Today was Happy New Front Door Day here! I. So. LOVE. It. A bare tree. Meant to be. *lots of smiling and kitchen happy dancing going on*
December 23, 2013

I’m standing with one foot on the ledge between the kitchen sinks, and one foot on the adjacent kitchen counter, twisting a hook into the window moulding to hang a birthday treasure. My youngest boy just says, “Hi, Mom” as he ducks into the half bath off the kitchen. Blasé. No big deal. Curiosity not piqued at all. Even though, for the record, I am not often found counter climbing. In other news, both of my feet are back on ground now, even if my heart is soaring a bit, as I daydream and smile at the blue crescent moon made of glass now dangling over my head. On sunny days the faceted clear crystals will add colorful rainbows to my kitchen walls. I can hardly wait! Until then, I’ll smile at la lune and dream about the kind of moments that happen just once in a blue moon. Smiling crooked crescents are my favorite moon phase, other than half, three quarter and ginormous full. I sort of love them all!

December 8, 2013

My youngest son slept in this morning. Sweet ten year old boy needed those extra zzzzz’s. The sound of his door creaking open from the top floor drifted down to where I stood in the kitchen. I smiled in anticipation even before I heard his joyful exclamation, “IT’S SNOWING!!!!!” He spied those tiny white flakes through the big picture window.
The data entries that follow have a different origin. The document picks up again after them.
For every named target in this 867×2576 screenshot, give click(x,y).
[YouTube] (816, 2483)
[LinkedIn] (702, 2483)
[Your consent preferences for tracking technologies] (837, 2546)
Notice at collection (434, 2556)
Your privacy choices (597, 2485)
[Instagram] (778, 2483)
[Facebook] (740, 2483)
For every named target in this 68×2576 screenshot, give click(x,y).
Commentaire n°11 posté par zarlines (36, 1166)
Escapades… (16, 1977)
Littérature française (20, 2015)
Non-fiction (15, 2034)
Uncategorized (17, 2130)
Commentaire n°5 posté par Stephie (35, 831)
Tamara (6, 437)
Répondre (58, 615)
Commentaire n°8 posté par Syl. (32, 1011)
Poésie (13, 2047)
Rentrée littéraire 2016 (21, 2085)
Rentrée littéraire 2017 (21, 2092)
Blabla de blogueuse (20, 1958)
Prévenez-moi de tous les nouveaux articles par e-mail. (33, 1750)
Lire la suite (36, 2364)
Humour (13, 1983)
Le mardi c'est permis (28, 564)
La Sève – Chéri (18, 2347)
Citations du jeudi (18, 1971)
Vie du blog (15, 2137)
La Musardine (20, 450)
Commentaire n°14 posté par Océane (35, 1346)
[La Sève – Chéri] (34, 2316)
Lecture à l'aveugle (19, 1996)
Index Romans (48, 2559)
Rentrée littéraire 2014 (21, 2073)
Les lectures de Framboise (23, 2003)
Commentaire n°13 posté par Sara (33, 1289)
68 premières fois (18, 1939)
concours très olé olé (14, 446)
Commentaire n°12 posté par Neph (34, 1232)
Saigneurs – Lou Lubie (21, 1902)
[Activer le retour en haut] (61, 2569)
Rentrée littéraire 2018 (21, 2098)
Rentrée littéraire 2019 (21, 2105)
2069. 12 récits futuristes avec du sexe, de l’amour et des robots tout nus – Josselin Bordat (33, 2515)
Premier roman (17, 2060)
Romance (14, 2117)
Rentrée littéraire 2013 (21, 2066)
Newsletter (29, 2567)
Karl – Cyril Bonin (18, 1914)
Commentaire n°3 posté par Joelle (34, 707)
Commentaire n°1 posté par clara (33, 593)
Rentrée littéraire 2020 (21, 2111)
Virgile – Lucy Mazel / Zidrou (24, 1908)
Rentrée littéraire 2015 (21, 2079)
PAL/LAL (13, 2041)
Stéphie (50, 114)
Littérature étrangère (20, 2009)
I met him in the front door hallway. He hugged me. We stand nearly eye to eye. A few hours later, on the phone with my father, he told me my mother met the snowy morning in much the same way. Joy is all around us, especially in the simple things, those quiet moments, like a prolonged good morning hug that says, “I love you” without the actual words. Snowflakes are no longer dancing on the wind. My youngest boy has been window gazing periodically, still hopeful for a blizzard and no school snow days. Patience. Winter is just begun.